Allein Riecke blieb unnachgiebig: „Ich habe meine Meinung mitgeteilt und halte daran fest.“
Richter Dr. Becker-Evermann zeigte sich deutlich flexibler: „Dann muss das Sozialgericht Dortmund seine Vorgehensweise gegenüber dem Jobcenter Märkischer Kreis insgesamt überdenken.

Dann zog er sich mit den ehrenamtlichen Richtern Müller und Wechsler zur Beratung zurück.
In seiner Entscheidung wies er die Klage zurück und öffnete damit den Weg zur Nichtzulassungsbeschwerde.

„Das Jobcenter ist verpflichtet, wirtschaftlich zu handeln. . . . Nach Abwägung mit dem gesetzlichen Zweck zur Ausübung des Ermessens sowie dem öffentlichen Interesse war die Entscheidung somit in dieser Form zu treffen. Es ist nicht gerechtfertigt, . .“  - warum der Geschäftsführer dem zuwider handelt bleibt 

Wie hatte Volker Riecke doch vor der Verhandlung seinem Mitarbeiter zugeflüstert: „Ich kenne mich hier länger aus als er (der Richter) und das weiß er wohl nicht.“
- Länger vielleicht, Herr Riecke, aber nicht besser.

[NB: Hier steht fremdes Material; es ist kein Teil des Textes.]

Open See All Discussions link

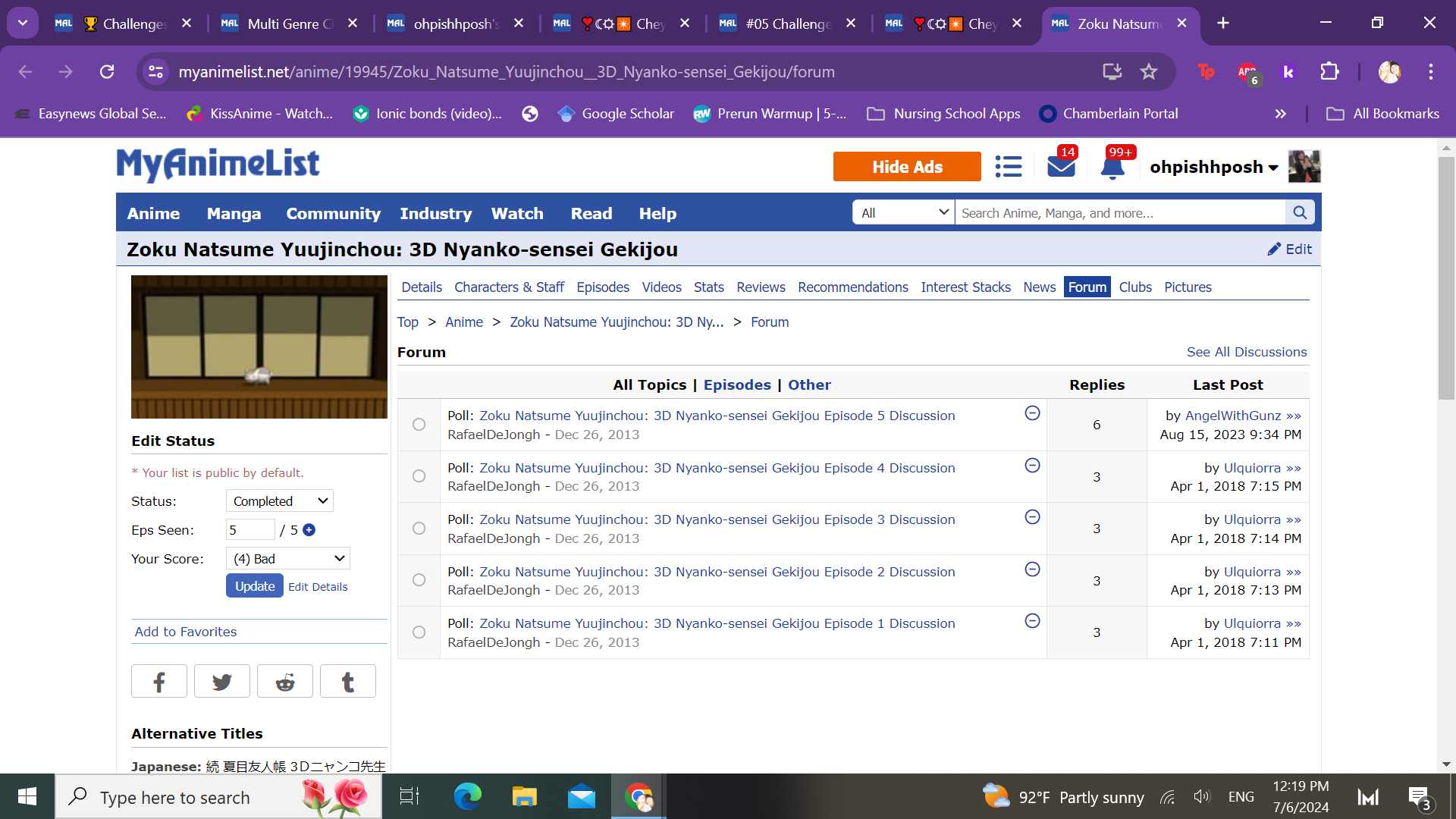1247,352

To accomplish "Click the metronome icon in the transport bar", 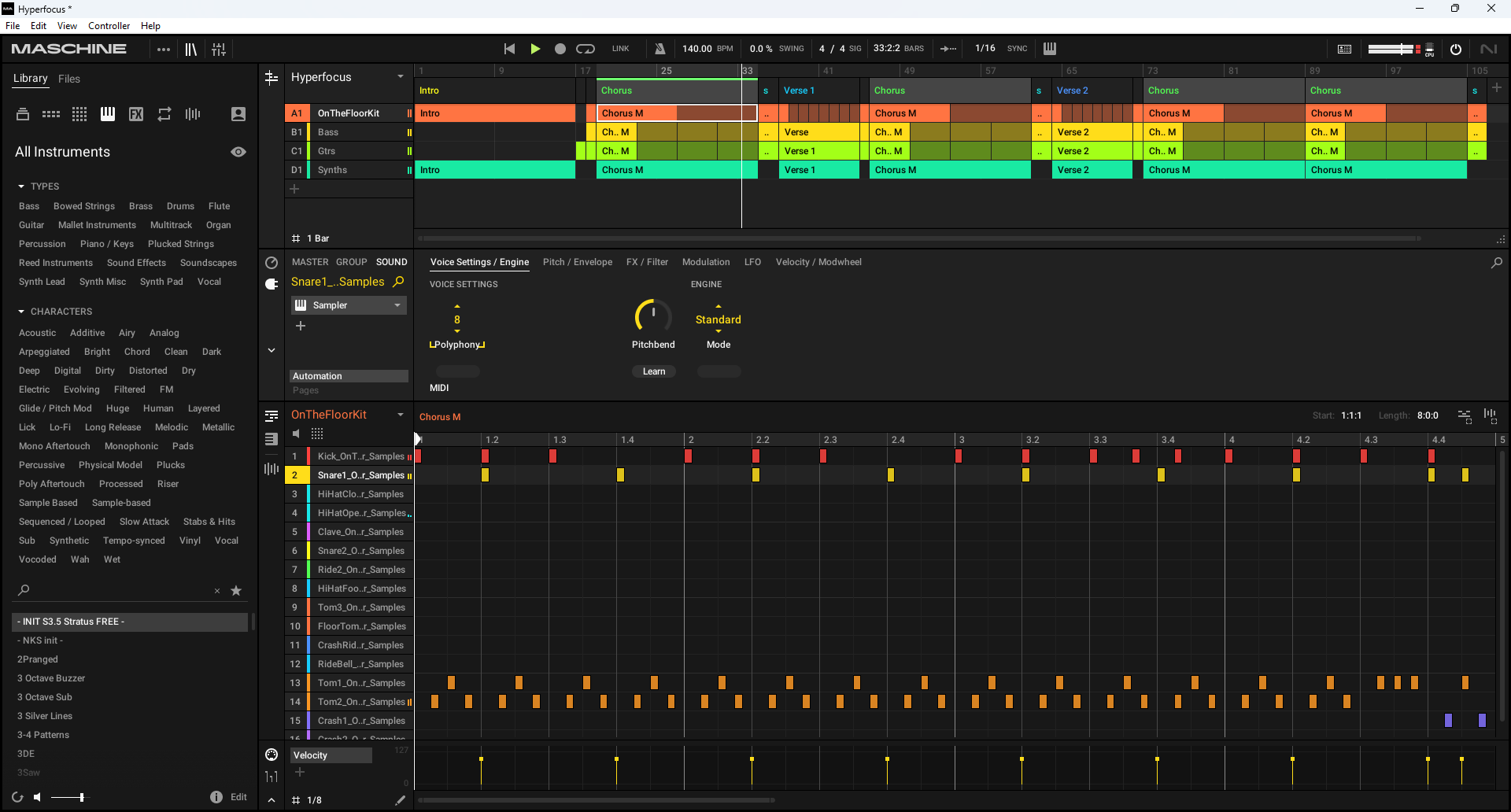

Überprüfungsanträge können Ansprüche sichern

Wer bis zum Ende diesen Jahres noch Überprüfungsanträge gem. § 44 SGB X  für bestandskräftig gewordene Bescheide stellt, kann möglicherweise noch Ansprüche ab Januar 2018 sichern. Aufgrund der überlangen Verfahrensverschleppungen im Sozialrecht ist z.B. bei den Kosten der Unterkunft bei vielen Städten und Kreisen über die Mietobergrenzen kein Urteil gesprochen. Im Märkischen Kreis gibt es seit Januar 2014 keine Rechtssicherheit. Jeder, der aus seiner Regelleistung Mietanteile mitgezahlt hat, wurde getäuscht in der Absicht der Vermögensschädigung. 
Auch über die Sanktionspraxis im SGB II hat das Bundesverfassungsgericht noch immer nicht entschieden. Bis zur Urteilsverkündung können Sanktionsbescheide noch angegriffen werden.